Dáil debates

Wednesday, 27 April 2016

Ireland's Stability Programme Update April 2016: Statements

 

1:05 pm

Photo of Mary Lou McDonaldMary Lou McDonald (Dublin Central, Sinn Fein) | Oireachtas source

I did not make that mistake now.

I am sorry that the acting Minister, Deputy Richard Bruton, has left the Chamber. I listened with a sense of frustration to his assertion that nobody in the Chamber had a monopoly of compassion. Whatever he might have meant by that comment, it translates to an assumption that we are here to serve the interests of citizens not on the basis of equality, justice, decency or rights but on the basis of compassion. I represent a working class community and, frankly, they do not want the compassion of the acting Minister, the members of Fine Gael or any other Member elected to this House. What they want is a fair chance and to live in a decent society. They do not believe, as the acting Minister asserted, that anybody owes them a living. That is the most common slur cast against the working class in society, people who have stumbled on hard times and who rely on decent thresholds of social decency in society - the assertion that they believe somebody owes them a living. What we owe ourselves and each other is to be honest. We owe it to the citizens of the State to be straight with them and we owe it ourselves and the generations to come to construct not just a dynamic economy that benefits those at the top but also a fair and sustainable economy that benefits all of us in terms of access to decent work, not JobBridge schemes, and decent services and, finally, to address the appalling vista of all of the usual things to which the acting Minister referred. He appeared to take umbrage at Deputy Seamus Healy and said he was trotting out the same old things. I am sorry if it bores him, if the facts of life bore him or if repetition of the fact that almost 90,000 families are in mortgage arrears is dull.

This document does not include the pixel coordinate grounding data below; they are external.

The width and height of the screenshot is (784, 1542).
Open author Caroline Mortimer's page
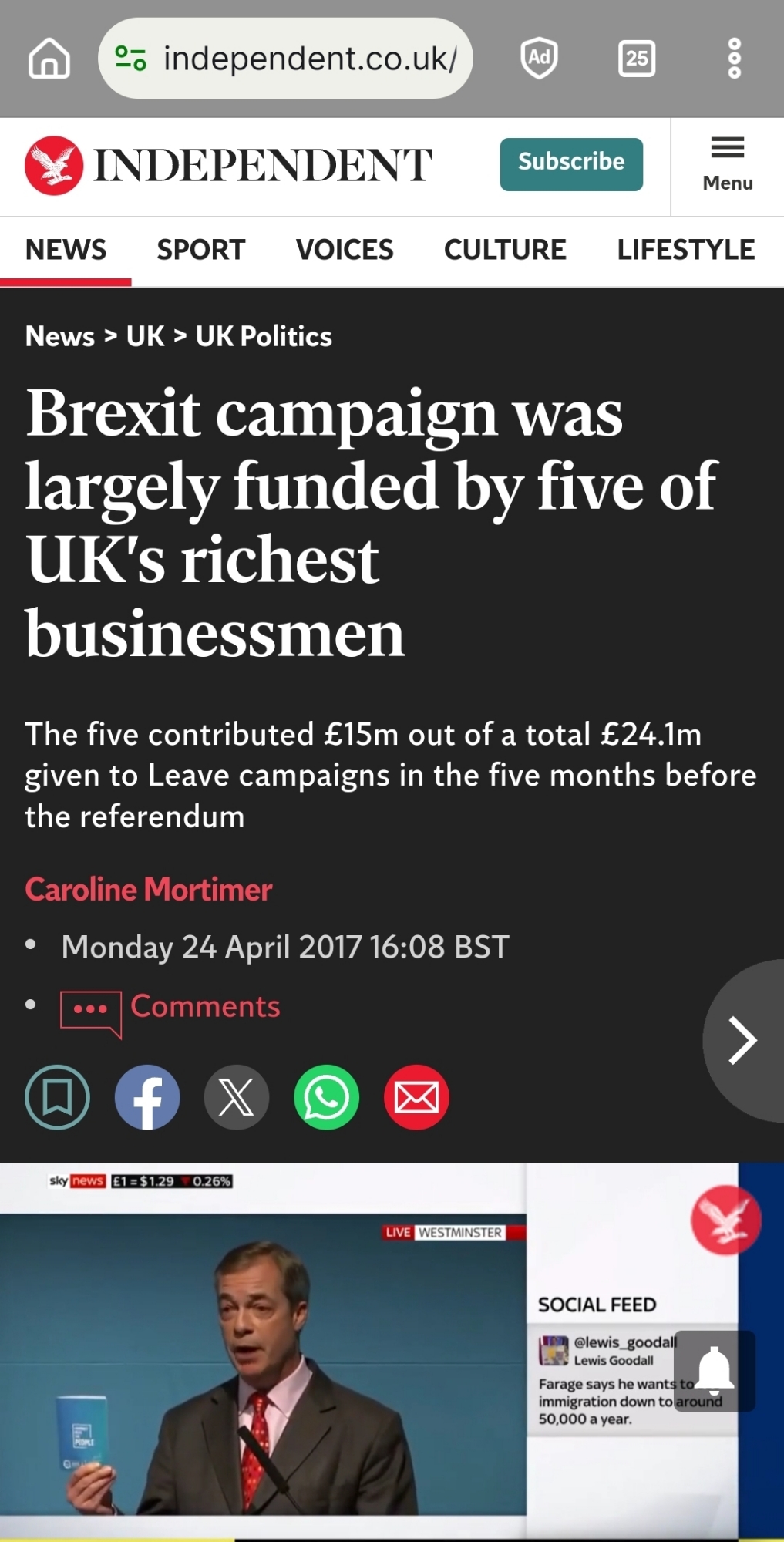(149, 890)
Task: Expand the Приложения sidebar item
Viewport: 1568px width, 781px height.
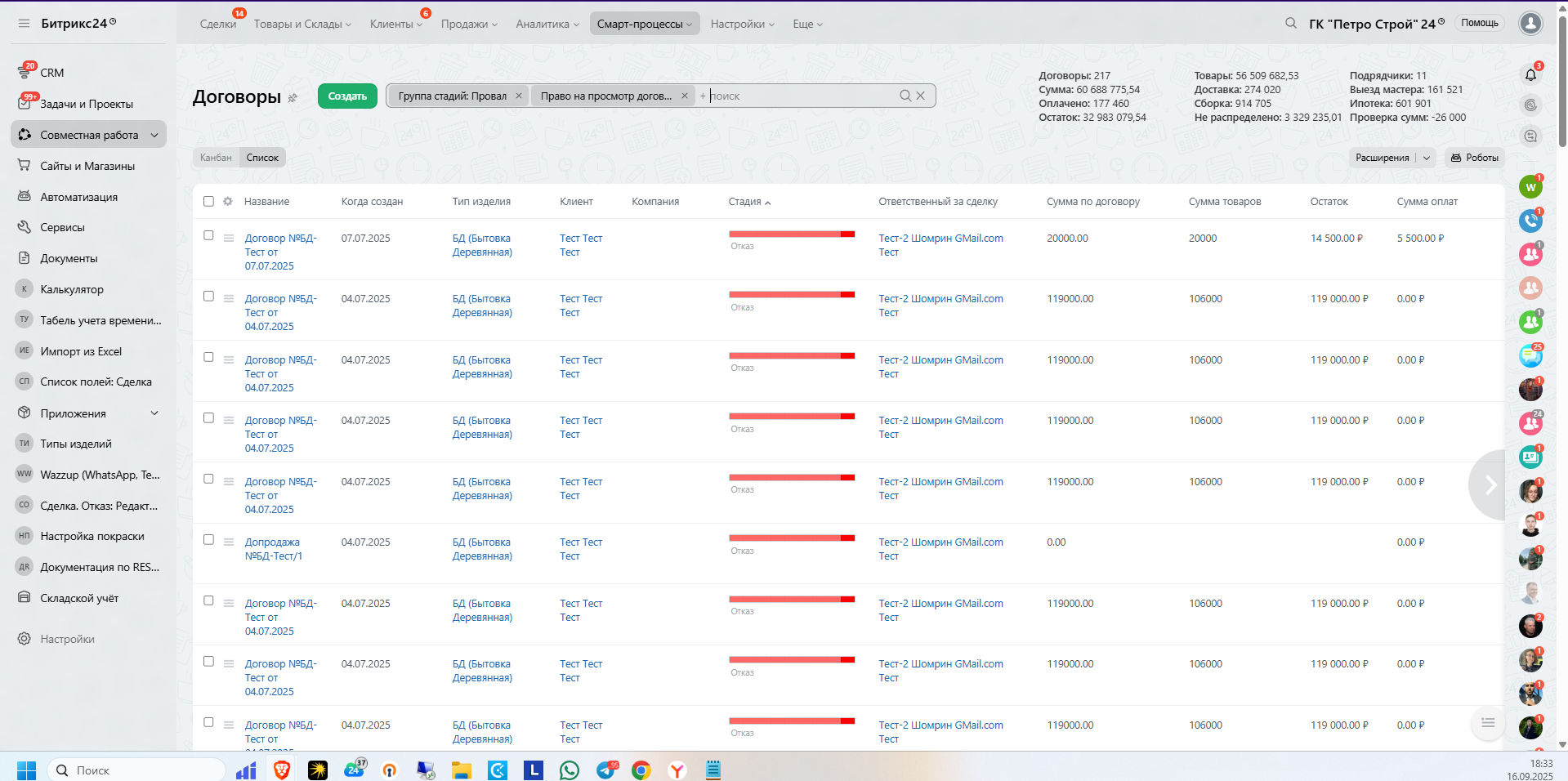Action: (x=154, y=413)
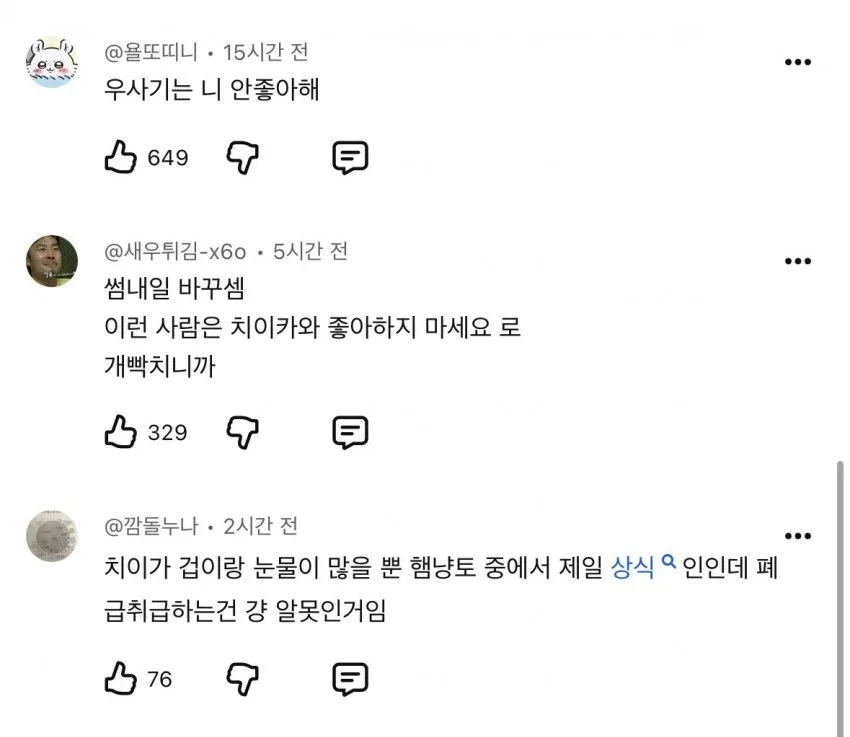View the gray circular avatar of @깜돌누나
This screenshot has width=850, height=737.
pos(52,535)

There is also the fact 1.3 million of our people experience deprivation and that in this jurisdiction, supposedly the fastest growing economy in Europe, we now have the third highest deprivation rate, at 25%, for children age nought to six years. I am sorry if this is dull and if it irritates elements in the Chamber because people keep presenting the nuisance of repeating these things but they are worthy of repetition because this is what is happening.

Shiny documents aside, if any government or administration cannot face up to these challenges and admit to them or address them, then all of the shiny documents in the world are not worth the paper on which they are written. The fact the shiny document, it seems, is not amenable to amendment from those of us on the opposition benches tells its own story and raises a not surprising question mark in respect of any real commitment to Dáil reform but I am not hugely surprised by this.

Earlier, my colleague, Deputy Doherty, referred to young Irish women between the ages of 15 and 19, who have the highest rate of suicide in the European Union. We can add to this young Irish men between the same ages, who have the second highest rate of suicide in the European Union. If one wishes a measure of where we are at, this is it. The great tragedy and difficulty is that with the active assistance of Fine Gael, Fianna Fáil, the Labour Party and others, the State has been signed up to a fiscal regime and fiscal rules which act, effectively, as a straitjacket in respect of the spending decisions we can make. I am not talking about wild irresponsible spending which may have been characteristic of other parties in the past. I am speaking about responsible economic and social investment.

We have the shiny document. We have had it for only a short while and, of course, the length of time to debate it is entirely inadequate. I want the Minister, Deputy Bruton, and his colleagues to know their compassion is not what is required. What is required is their cop-on, decency and understanding that people have rights and are not reliant on the compassion of their hearts.